Representations of such transformations are imperative to Josephs’ works, both in previously exhibited paintings and drawings, as well as in her new suite of paintings in the Psychopomp series. In the painting “The Rising Setting Sun” (2021), the subject is suspended in the air, surrounded by orange and pink lights, which Josephs describes as “a literal transformation, as if one is falling and flying at the same time. The cycle of life is made clear, for it takes the sun’s setting to rise again. She is her own guide, her own psychopomp.”

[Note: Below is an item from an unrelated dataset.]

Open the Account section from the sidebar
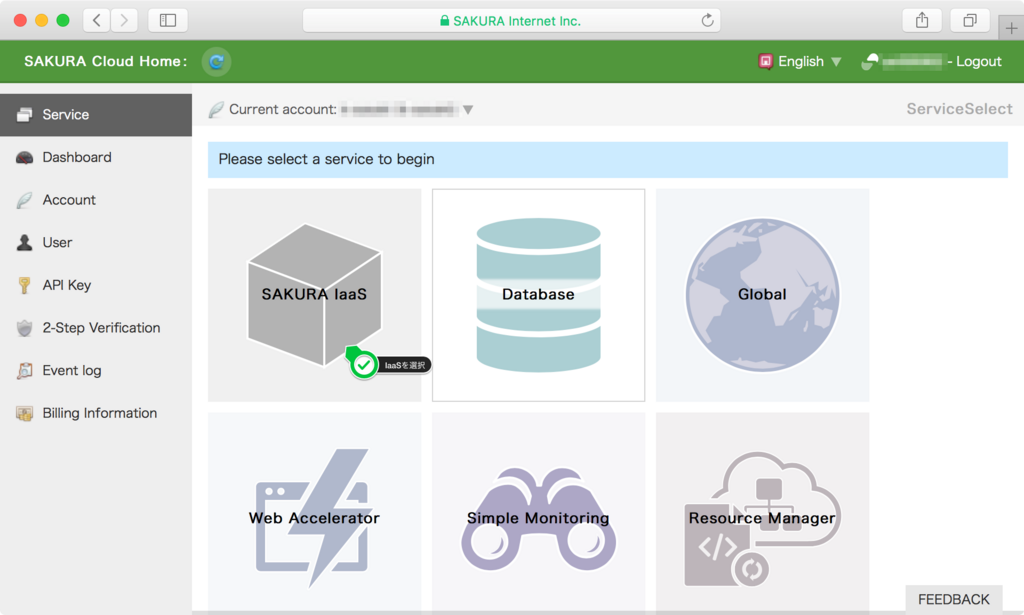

Embedded in a genealogy of the mythical, Josephs’ paintings propose an alchemy of relationality between human and non-human entities, a recurring motif in Josephs’ oeuvre. On “Bliss!” (2021), Josephs contends that the figure of the dog in this painting functions “as a guide bearing witness to life and transformation, as a celebration of the onward transition to death, but also into another sense of self, as we know there are many ways to think of the death process.”

The elemental settings of Josephs’ works suggest vestigial traces of her upbringing in a number of geographies in the United States: the Pacific Northwest, the encounter of rivers and hills in Pittsburgh, the coastal plenitude of Massachusetts, and the transcendental Catskill Mountains. Following her graduate studies at Yale, Josephs moved to the Hudson Valley in upstate New York. This change of environment would be terrifically poignant in Josephs’ personal and professional arc, where she increasingly felt more at ease as a figurative painter. In her post-graduate ennui, the rolling hills and Catskill Mountains became a guiding, if not psychopompic, presence for Josephs. In her alienation, the mountains underscored a prophetic reminder, that spirits of painters past had also witnessed and taken in these landscapes, once upon a time. “I imagined the spirits that inhabited them,” Josephs reveals. “I thought of the Hudson River School painters, like Frederic Edwin Church and Thomas Cole, and I thought of the region’s folklore, of Rip Van Winkle and Sleepy Hollow.”

Violence, trauma, and their consequences are known to be particularly harmful to sensitive, artistic souls, motivating artists to deliberate upon alliances of tranquility and spiritual generativity. Amid the noise and chaos, where can one turn? Perhaps, as Josephs’ work suggests, the ideal space is an exploration of one’s inner world, the elemental medicine of mountains and folklore, a place where one can appreciate dreams and myth.